Last week at Gulltaggen I had the honor to listen to Sir Tim Berners-Lee who is the inventor of the World Wide Web. By far it was the best lecture at Gulltaggen (perhaps for ever). His humble statement in the opening of the lecture was superb:
I stumbled on an problem, in which the World Wide Web seemed like a good solution.
Over the years I have had the honor to meet some of the best innovators in the world, like the father of mobile phones: Östen Mäkitalo. When I listened to Sir Tim I released that they all have the same success formula.
They have all cracked the code: Not invented here.
What Tim did when he created the world wide web was that he included existing solutions and codes so that the creators of these solutions and codes could see themselves in the solution that Tim created. That is a smart strategy because it means that other programmers could feel they where a part of the world wide web and could say: We invented it (together). Many of Tim’s points related to Open Source which basically was what the web was about in the beginning. The answer to how to crack the code could not be better expressed than in Tim’s own words:
The should be a sandbox. So everybody could play with it and develop it together and not be stuck in somebody’s head.
Tim repeatedly stated the value of collective thinking:
If everybody feels they are part of the innovation, they will contribute to the solution and spread it.
We as a spices we have a resistance against ideas that are totally new to us (it takes more energy to absorb and relate to them). The saying “no meaning of inventing the wheel again” can be questioned since new solutions often have already existed in some forms in our heads. For example, the wheel would never have been invented unless there had been earlier prototypes of it.

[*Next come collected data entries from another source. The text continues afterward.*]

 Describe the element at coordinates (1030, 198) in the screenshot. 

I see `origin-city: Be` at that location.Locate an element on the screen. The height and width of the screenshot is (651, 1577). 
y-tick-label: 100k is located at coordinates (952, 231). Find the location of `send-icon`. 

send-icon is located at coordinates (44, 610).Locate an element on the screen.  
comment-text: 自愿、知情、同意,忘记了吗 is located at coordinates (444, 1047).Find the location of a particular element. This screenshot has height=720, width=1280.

Big innovators as Sir Tim have many different talents in addition to their own area of expertise (technology in Tim’s case), for example they have knowledge in psychology, group behavior and tribe thinking which they use to spread innovations. Often I get the feeling that big innovators possesses the skills of at least a hundred people, but still the genius solutions these big innovators have invented has taken them years to get accepted and spread. If it takes so many years of hard work although the inventors possess the skills of hundred persons in one person, I wonder how many times we have missed solutions coming from people who do not have as many talents as the big innovators have. I believe that we as a society have to figure out how to better embrace ideas from people who do not have the skills of hundred people but still can offer great solutions. In the meantime we can all enjoy the work of Sir Tim Berners-Lee’s World Wide Web which makes the world spin like a wheel around our future.